### Goal of the exercise
Every record must be output verbatim in the reply.

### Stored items

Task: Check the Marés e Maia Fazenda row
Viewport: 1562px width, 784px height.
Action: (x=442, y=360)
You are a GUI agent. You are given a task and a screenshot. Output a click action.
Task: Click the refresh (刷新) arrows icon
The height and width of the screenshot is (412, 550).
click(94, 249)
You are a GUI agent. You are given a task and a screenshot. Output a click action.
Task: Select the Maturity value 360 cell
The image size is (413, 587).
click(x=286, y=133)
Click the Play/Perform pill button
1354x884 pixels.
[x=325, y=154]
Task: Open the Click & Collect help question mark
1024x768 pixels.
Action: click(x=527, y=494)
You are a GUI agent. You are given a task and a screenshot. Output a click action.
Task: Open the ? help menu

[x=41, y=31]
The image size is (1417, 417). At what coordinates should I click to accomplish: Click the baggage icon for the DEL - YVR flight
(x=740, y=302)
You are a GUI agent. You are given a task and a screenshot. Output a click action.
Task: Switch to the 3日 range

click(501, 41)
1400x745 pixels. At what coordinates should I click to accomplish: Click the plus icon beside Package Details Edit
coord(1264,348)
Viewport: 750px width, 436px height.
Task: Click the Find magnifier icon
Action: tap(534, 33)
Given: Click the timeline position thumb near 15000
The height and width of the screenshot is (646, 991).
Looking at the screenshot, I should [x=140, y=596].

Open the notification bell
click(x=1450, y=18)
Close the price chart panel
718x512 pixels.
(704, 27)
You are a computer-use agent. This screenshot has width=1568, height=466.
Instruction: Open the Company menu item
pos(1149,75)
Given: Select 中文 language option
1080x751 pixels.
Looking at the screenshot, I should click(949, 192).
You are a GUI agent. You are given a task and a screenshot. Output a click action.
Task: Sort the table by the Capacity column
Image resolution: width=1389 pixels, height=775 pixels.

### Response box
Task: Check the Marés e Maia Fazenda row
Viewport: 1562px width, 784px height.
Action: (x=442, y=360)
You are a GUI agent. You are given a task and a screenshot. Output a click action.
Task: Click the refresh (刷新) arrows icon
The height and width of the screenshot is (412, 550).
click(94, 249)
You are a GUI agent. You are given a task and a screenshot. Output a click action.
Task: Select the Maturity value 360 cell
The image size is (413, 587).
click(x=286, y=133)
Click the Play/Perform pill button
1354x884 pixels.
[x=325, y=154]
Task: Open the Click & Collect help question mark
1024x768 pixels.
Action: click(x=527, y=494)
You are a GUI agent. You are given a task and a screenshot. Output a click action.
Task: Open the ? help menu

[x=41, y=31]
The image size is (1417, 417). At what coordinates should I click to accomplish: Click the baggage icon for the DEL - YVR flight
(x=740, y=302)
You are a GUI agent. You are given a task and a screenshot. Output a click action.
Task: Switch to the 3日 range

click(501, 41)
1400x745 pixels. At what coordinates should I click to accomplish: Click the plus icon beside Package Details Edit
coord(1264,348)
Viewport: 750px width, 436px height.
Task: Click the Find magnifier icon
Action: tap(534, 33)
Given: Click the timeline position thumb near 15000
The height and width of the screenshot is (646, 991).
Looking at the screenshot, I should [x=140, y=596].

Open the notification bell
click(x=1450, y=18)
Close the price chart panel
718x512 pixels.
(704, 27)
You are a computer-use agent. This screenshot has width=1568, height=466.
Instruction: Open the Company menu item
pos(1149,75)
Given: Select 中文 language option
1080x751 pixels.
Looking at the screenshot, I should click(949, 192).
You are a GUI agent. You are given a task and a screenshot. Output a click action.
Task: Sort the table by the Capacity column
Image resolution: width=1389 pixels, height=775 pixels.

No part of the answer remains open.